To estimate the efficiency of the NH4Cl product, the HCl solution with the trapped NH3 was dried by rotary evaporator at 70 °C. The generated NH4Cl was measured by a balance and analyzed by XRD. The collection efficiency of NH4Cl from the acid trap was calculated by the following equation:

$${{\rm{Collected}}\,{\rm{NH}}}_{4}{\rm{Cl}}\,{\rm{from}}\,{\rm{acid}}\,{\rm{trap}}=\frac{{{\rm{collected}}\,{\rm{dried}}\,{\rm{out}}\,{\rm{NH}}}_{4}{\rm{Cl}}\,({\rm{mol}})}{{{\rm{acid}}\,{\rm{collected}}\,{\rm{NH}}}_{3}\,({\rm{mol}})}$$
(3)

DFT calculations

All calculations were carried out by spin-polarized DFT with the Vienna Ab initio Simulation Package (VASP)88,89. Electron exchange-correlation was expressed by the Perdew-Burke-Ernzerhof (PBE) functional within the generalized gradient approximation (GGA)90. To describe the ionic cores, the projector augmented wave (PAW) pseudopotential was applied91,92. The plane wave energy cutoff, and convergence criterion for electronic energy and forces were set as 450 eV, 10−5 eV, and 0.02 eV/Å. van der Waals (VDW) interactions were corrected using the D3 method of Grimme93. To compare the electronic structures of MoS2, Ag-MoS2 and W-MoS2, we constructed a 2 × 2 × 2 MoS2 supercell containing 16 Mo atoms and 32 S atoms.
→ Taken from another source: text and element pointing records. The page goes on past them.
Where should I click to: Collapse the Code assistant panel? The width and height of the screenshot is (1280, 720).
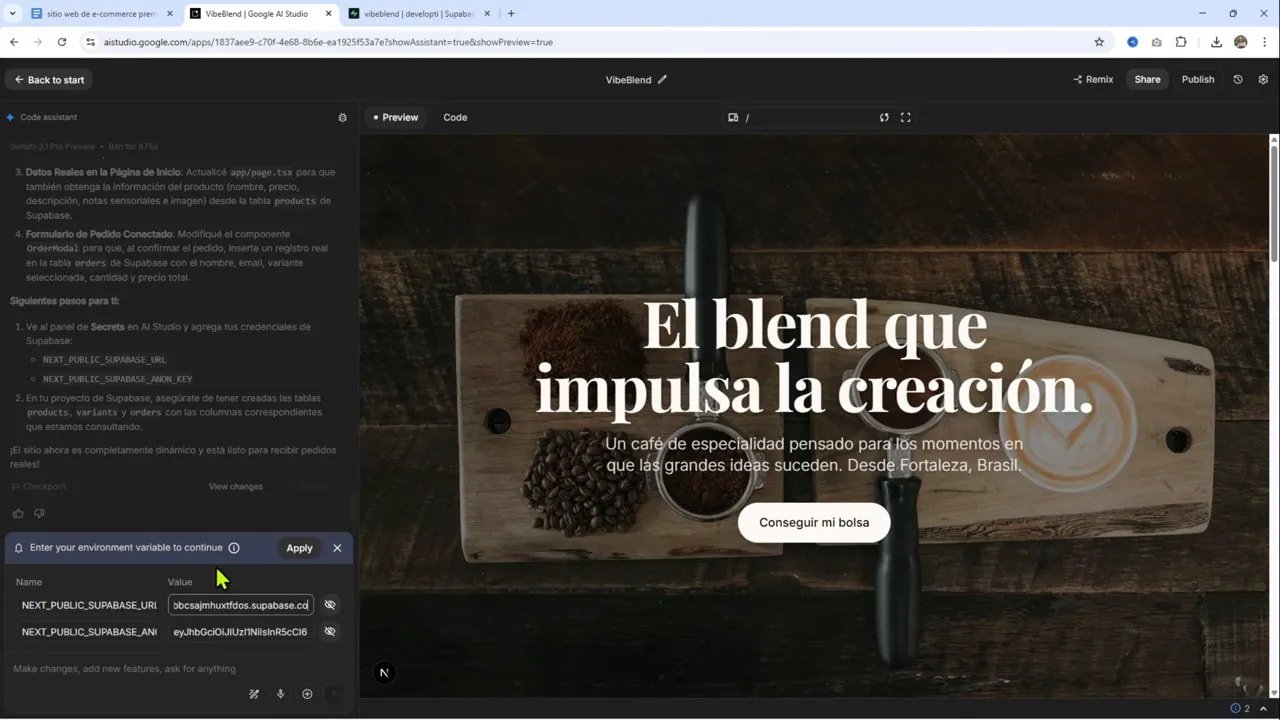342,117
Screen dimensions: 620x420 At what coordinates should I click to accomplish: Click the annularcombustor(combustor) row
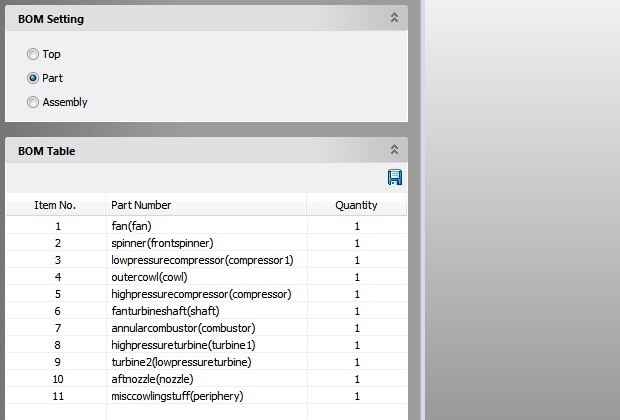click(183, 328)
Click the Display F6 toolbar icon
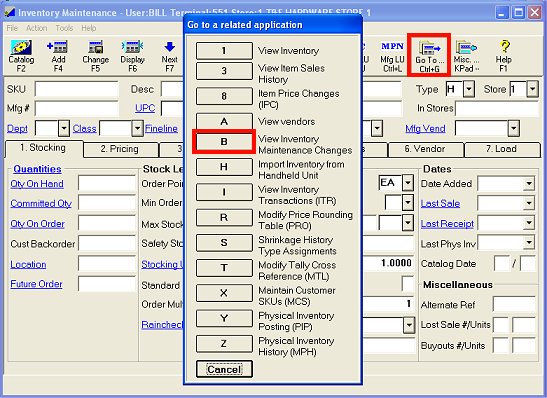 tap(132, 56)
Substituting one Mo atom with an Ag atom is referred to as Ag-MoS2, while substituting one MoS2 atom with a W atom is referred to as W-MoS2. For investigating the reaction pathways of nitrate ions on three catalytic surfaces, we built a nanoribbon containing 20 Mo atoms and 40 S atoms. The bottom two layers were fixed to simulate the edge of a single-layer MoS2. For Ag-MoS2 and W-MoS2, we replaced one edge Mo atom with an Ag atom and a W atom, respectively. To avoid periodic interlayer interactions, we introduced a vacuum layer of 20 Å in the Z and Y directions. Aqueous phase H2O and NO3 were as the energetics references.